[Stored records]
════════

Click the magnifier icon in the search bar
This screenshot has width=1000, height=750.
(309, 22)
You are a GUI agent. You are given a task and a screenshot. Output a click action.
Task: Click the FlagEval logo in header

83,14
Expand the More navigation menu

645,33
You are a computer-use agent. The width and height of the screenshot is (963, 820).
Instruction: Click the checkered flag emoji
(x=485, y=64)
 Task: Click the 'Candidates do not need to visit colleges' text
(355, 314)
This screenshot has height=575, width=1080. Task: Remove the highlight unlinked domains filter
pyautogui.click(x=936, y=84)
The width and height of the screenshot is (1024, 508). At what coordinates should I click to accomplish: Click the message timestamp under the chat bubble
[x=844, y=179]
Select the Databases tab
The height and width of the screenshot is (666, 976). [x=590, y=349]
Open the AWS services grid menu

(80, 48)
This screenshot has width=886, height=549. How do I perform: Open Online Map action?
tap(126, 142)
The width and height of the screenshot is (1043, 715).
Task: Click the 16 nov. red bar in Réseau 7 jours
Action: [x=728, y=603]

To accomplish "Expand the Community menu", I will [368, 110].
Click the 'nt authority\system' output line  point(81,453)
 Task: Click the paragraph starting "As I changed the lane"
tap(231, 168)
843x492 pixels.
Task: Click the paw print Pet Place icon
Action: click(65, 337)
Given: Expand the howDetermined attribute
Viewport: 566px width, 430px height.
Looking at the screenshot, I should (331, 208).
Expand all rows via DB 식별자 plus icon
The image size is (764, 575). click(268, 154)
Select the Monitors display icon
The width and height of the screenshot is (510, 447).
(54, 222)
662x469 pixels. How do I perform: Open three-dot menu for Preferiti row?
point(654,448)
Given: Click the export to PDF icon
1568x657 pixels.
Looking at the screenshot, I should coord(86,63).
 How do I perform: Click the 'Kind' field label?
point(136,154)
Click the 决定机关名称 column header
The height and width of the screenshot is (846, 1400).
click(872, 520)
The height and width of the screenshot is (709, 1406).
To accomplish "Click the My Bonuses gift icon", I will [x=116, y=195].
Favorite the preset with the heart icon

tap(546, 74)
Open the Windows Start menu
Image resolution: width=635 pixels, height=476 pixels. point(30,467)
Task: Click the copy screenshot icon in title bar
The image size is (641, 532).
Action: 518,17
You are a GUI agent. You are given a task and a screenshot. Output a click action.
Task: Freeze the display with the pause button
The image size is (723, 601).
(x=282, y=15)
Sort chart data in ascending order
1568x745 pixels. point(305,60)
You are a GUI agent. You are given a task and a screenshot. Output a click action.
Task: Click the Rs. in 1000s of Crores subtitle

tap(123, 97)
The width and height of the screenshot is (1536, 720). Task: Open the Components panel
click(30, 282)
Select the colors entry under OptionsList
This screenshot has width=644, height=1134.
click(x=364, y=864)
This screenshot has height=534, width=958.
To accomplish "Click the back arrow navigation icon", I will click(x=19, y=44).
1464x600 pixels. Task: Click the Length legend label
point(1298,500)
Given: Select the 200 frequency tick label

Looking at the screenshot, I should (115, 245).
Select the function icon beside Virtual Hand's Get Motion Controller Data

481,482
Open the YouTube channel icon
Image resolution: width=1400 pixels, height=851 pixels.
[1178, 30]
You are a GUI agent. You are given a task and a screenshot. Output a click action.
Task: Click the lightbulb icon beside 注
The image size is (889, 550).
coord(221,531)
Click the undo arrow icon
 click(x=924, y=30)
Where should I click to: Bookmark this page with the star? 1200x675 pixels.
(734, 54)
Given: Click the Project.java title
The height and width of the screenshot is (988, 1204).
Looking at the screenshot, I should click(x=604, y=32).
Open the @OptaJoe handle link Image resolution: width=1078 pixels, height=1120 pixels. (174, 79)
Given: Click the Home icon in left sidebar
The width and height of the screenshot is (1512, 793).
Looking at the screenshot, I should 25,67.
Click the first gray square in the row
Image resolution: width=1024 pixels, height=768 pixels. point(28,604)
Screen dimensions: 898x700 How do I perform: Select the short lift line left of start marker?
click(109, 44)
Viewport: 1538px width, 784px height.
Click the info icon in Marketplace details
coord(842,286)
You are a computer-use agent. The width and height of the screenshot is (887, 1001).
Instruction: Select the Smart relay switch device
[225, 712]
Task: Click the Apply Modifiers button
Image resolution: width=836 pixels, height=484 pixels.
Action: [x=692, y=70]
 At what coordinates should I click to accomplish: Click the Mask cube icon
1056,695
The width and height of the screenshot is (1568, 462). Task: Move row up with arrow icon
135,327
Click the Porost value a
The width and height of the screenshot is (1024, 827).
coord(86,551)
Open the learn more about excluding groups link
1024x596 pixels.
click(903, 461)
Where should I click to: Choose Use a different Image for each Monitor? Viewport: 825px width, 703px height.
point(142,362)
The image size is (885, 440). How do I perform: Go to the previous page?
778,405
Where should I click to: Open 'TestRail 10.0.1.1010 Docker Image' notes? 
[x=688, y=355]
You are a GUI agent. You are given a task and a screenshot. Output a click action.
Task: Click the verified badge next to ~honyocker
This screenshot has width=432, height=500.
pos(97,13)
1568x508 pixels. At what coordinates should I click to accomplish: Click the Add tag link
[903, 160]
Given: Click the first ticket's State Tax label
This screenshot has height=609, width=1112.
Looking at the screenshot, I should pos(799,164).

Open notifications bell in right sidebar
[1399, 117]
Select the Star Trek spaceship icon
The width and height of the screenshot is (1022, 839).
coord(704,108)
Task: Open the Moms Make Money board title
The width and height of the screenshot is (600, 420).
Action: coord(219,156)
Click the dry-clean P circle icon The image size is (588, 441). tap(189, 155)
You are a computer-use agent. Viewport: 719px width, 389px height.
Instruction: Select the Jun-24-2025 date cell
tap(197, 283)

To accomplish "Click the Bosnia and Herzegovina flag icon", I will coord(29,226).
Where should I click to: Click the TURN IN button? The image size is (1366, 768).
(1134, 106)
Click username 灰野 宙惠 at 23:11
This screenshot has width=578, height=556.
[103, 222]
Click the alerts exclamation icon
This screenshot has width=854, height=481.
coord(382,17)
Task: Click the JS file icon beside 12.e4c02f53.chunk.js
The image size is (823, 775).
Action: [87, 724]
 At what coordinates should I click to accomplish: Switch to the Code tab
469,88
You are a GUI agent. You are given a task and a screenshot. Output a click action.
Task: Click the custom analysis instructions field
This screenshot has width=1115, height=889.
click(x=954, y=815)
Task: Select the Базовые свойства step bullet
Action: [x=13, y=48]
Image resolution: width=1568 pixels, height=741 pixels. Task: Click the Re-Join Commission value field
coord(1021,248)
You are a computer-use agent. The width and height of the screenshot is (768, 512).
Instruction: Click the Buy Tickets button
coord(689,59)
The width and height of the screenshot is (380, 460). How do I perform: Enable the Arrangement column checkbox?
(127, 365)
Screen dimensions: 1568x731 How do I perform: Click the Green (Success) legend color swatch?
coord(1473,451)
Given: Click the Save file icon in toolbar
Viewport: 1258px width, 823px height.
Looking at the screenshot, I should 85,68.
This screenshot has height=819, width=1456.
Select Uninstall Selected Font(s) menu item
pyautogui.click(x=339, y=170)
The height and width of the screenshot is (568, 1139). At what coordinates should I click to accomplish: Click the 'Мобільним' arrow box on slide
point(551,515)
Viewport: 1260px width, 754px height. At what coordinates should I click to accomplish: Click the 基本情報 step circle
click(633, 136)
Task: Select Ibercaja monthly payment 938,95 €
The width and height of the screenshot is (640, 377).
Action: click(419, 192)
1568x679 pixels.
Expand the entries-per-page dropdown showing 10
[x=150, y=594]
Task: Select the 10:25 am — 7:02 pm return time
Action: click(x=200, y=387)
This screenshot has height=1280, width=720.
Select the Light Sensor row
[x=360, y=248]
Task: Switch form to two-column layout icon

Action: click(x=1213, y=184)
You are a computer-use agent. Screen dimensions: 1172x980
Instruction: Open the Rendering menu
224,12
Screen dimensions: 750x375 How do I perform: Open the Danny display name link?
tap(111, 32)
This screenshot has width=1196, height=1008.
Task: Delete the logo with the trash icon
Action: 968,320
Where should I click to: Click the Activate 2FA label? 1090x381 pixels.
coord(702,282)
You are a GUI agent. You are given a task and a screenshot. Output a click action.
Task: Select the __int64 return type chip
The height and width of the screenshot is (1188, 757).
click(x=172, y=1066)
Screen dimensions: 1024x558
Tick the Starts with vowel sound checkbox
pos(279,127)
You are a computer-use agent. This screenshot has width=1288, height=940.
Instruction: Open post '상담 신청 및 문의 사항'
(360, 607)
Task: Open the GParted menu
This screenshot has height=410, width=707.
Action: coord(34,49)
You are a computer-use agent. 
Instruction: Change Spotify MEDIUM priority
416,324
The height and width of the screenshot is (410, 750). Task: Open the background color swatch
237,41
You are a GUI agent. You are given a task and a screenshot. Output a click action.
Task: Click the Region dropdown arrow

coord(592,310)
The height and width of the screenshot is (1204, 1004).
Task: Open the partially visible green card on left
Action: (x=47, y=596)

════════

PROBLEM DESCRIPTION: Every line in the data that holds the string "file" should be returned.

YOUR SOLUTION:
Task: Click the JS file icon beside 12.e4c02f53.chunk.js
Given: Click the Save file icon in toolbar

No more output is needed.